There is a scene in the film Lady Bird where the title character, played by Saoirse Ronan, stands on a sidewalk in Sacramento with her best friend, staring up at a big, beautiful, blue house imagining they lived inside. Her real house is shades of brown—from the carpet and kitchen cupboards to the wooden paneling of the den. It looks familiar—a little drab and well worn. Lady Bird (a name she gives herself which she insists others call her) tells a boy she likes that she lives on the “wrong side of the tracks”—a veiled joke about the family’s social status (precariously holding onto the middle of middle class). In another scene, Lady Bird locks the bathroom door and tells her mom it’s the only place she can be alone. In her senior year at an all-girls Catholic school, Lady Bird dreams of leaving Sacramento, “the Midwest of California,” and attending college in New York City.
I watched this movie with my sister, and more than a few times we glanced at each other with a look that said, “They got this so right.” “They” being writer-director Greta Gerwig, who set the film in her hometown and drew inspiration from aspects of her own life. In an interview with Relevant magazine, she said, “The more specific you make something, the more universal it is. Everybody’s got a Sacramento in their hearts.”
Langley is my Sacramento. The rural backwater of Vancouver, British Columbia, I couldn’t wait to move away after high school. Lady Bird’s New York was my Ottawa—the other side of the country, far from home. My dad loves to remind me I once described Langley as “the place where romance goes to die.” It held nothing of the arts and culture scene I craved, and for an introverted child who shared a bedroom for eighteen years and preferred being by myself than with my overwhelmingly talkative family, I too cherished the bathroom—the only room that locked.
When I moved away for university, I missed home in a way I didn’t think was possible. I missed the weirdest things too—traffic reports about streets I used to drive or my brother’s incessant guitar playing that had annoyed me so much. My mom became someone I actually wanted to confide in now that there was distance between us. That first Christmas home, I crested a hill onto a vista of grazing cows and those ubiquitous white marshmallows concealing bales of hay and was met with an unexpected pang in my gut.
Sister Sarah Joan, the Catholic school’s principal, comments on Lady Bird’s college application essay: “You clearly love Sacramento.” “I guess I pay attention,” Lady Bird casually responds. The Sister asks, “Don’t you think maybe they are the same thing? Love and attention?”
I still can’t say that I love Langley or ever will, but insofar as it encompasses home, I suppose I indirectly do. Isn’t home inextricably linked with place? I look back at home as a tangled site of pain and redemption filled with a beautiful mess of people trying to do their best. That’s how the characters in Lady Bird come across too.

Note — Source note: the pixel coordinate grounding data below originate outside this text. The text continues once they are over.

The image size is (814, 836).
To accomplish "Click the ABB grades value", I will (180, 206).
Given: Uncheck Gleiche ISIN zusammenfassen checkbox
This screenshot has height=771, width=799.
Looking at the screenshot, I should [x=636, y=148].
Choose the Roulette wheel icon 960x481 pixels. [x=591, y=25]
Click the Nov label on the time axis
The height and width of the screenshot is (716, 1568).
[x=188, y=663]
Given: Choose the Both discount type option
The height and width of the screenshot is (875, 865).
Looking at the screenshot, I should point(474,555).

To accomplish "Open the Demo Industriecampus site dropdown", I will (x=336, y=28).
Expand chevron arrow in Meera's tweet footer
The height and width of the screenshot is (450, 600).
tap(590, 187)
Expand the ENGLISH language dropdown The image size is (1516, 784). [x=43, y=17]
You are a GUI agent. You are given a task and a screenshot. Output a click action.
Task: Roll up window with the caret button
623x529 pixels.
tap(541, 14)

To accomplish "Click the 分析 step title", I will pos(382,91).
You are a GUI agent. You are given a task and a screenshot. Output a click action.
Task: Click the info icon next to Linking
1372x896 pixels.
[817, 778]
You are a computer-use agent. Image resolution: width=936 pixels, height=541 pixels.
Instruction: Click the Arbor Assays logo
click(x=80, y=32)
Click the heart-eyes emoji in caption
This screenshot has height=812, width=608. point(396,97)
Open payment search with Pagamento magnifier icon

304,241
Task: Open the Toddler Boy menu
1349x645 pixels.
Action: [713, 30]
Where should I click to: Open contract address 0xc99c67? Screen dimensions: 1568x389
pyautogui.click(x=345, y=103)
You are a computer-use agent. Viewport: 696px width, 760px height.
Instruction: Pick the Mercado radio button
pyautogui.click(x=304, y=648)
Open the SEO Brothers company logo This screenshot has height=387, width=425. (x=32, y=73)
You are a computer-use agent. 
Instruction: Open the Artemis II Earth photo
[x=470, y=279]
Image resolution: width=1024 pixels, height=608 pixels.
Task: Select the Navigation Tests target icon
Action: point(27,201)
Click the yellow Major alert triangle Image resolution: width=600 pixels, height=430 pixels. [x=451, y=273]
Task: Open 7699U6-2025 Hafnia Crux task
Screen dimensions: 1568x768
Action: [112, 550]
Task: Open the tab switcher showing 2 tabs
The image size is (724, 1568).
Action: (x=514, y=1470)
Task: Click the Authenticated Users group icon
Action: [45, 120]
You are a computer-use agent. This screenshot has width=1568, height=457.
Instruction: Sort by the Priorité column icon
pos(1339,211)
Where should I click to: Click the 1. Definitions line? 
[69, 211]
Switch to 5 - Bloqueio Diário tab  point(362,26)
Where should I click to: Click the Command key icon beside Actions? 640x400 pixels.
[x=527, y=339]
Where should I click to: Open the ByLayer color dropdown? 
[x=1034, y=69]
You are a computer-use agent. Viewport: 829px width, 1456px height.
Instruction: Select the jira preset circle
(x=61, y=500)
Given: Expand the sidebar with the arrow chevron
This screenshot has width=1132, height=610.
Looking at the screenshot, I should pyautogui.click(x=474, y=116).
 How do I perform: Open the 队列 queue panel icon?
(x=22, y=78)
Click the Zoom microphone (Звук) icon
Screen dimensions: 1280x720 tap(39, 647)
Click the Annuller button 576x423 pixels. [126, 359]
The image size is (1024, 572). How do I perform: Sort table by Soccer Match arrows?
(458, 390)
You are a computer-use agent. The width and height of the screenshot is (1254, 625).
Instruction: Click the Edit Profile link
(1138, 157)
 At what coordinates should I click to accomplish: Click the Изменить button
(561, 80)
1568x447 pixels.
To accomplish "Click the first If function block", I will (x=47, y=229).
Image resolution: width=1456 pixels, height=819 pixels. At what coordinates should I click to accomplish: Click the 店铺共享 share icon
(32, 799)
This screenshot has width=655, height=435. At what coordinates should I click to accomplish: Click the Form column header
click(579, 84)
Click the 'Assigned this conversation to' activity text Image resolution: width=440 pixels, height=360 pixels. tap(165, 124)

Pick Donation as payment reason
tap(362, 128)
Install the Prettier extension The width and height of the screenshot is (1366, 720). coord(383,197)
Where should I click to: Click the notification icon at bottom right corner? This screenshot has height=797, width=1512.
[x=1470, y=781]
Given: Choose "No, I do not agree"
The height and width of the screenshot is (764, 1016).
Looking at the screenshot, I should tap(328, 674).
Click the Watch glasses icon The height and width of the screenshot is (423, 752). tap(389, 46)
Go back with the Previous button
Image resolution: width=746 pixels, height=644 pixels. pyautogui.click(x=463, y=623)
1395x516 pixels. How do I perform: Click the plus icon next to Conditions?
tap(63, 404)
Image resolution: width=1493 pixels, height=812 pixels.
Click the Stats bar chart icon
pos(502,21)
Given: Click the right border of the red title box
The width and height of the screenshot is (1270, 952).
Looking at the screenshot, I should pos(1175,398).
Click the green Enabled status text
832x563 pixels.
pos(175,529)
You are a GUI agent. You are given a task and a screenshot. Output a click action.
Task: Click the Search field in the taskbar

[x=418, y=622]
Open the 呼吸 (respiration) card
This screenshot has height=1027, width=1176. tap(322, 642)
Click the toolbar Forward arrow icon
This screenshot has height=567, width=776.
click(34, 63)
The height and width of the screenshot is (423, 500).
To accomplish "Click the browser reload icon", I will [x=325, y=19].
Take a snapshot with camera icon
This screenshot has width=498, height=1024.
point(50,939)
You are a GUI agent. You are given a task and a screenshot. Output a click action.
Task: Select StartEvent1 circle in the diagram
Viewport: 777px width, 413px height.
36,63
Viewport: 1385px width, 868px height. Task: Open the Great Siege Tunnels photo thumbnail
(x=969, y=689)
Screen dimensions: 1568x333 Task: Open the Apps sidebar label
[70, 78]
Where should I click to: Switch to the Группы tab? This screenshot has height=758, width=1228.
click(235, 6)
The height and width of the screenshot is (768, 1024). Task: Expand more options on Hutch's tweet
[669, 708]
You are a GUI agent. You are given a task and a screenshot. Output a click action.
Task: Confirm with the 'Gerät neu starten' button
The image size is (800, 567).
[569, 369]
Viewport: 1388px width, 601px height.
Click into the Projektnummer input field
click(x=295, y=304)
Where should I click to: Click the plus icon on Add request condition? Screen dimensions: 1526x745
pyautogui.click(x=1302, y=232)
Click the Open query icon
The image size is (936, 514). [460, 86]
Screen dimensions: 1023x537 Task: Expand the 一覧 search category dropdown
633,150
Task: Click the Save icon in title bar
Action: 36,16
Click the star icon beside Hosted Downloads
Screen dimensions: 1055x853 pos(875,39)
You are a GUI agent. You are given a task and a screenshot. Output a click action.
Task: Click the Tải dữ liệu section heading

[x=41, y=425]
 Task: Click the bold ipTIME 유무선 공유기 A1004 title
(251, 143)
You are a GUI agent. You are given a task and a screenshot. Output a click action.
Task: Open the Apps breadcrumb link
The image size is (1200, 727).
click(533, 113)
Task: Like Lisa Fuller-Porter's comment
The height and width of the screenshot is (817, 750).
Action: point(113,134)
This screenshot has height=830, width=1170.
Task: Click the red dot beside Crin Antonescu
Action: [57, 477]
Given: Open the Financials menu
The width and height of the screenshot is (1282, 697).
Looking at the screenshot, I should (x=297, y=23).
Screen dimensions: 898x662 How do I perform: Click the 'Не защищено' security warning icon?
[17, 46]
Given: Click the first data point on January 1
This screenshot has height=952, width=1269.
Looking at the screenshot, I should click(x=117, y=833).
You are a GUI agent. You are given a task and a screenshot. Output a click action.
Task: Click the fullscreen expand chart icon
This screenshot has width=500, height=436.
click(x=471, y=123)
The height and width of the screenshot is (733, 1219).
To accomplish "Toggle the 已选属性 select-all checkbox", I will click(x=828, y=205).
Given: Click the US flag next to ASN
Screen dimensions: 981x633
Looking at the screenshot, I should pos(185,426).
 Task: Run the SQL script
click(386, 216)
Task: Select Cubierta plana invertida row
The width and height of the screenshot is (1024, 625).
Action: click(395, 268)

[Warning: mild spoiler alert ahead]
Refreshingly, the film doesn’t end as soon as Lady Bird arrives in New York. It lingers there long enough for you to see her wander into a cathedral because it’s Sunday and she’s used to going to church on Sundays. She stares at the choir from the balcony with the same look she stared up at the big, beautiful blue house in Sacramento and lets the three-part harmony reach her in a way it couldn’t before. The same can be said about her and her mom.
Their relationship—the heart of this film—is complicated as all mother-daughter relationships are. Tender and tense, it’s punctuated by screaming fights and subtle looks that say more than words ever could. Lady Bird’s mother, brilliantly described by a character as “warm” and “scary,” exclaims more than once that what she’s given up for her daughter “never feels enough.” Lady Bird longs for her mother’s approval though she doesn’t want to admit it. She uses the word “infuriating” and I chuckled, reliving memories of how my mother pushed all my buttons as I did hers. We were two people so much alike and with so much capacity to wound each other. I was quick to throw in her face that I was the left-out middle child she couldn’t possibly understand. She felt she could never respond in a way that wouldn’t upset me more. While the content of Lady Bird and her mom’s fights differed from ours, the questions underneath them were the same:
The daughter, “Can you love me the way I need to be loved?” The mother, “Can you see all the ways I’m trying?”
Love and attention again.
What was interesting about watching the film at this point in my life is that I wasn’t clearly on the daughter’s or mother’s side. It was unsettling. No longer an adolescent needing to boldly assert my identity apart from my family’s and not a mother with a list of legitimate sacrifices to orate, I felt like a pendulum swinging with sympathy between both of them.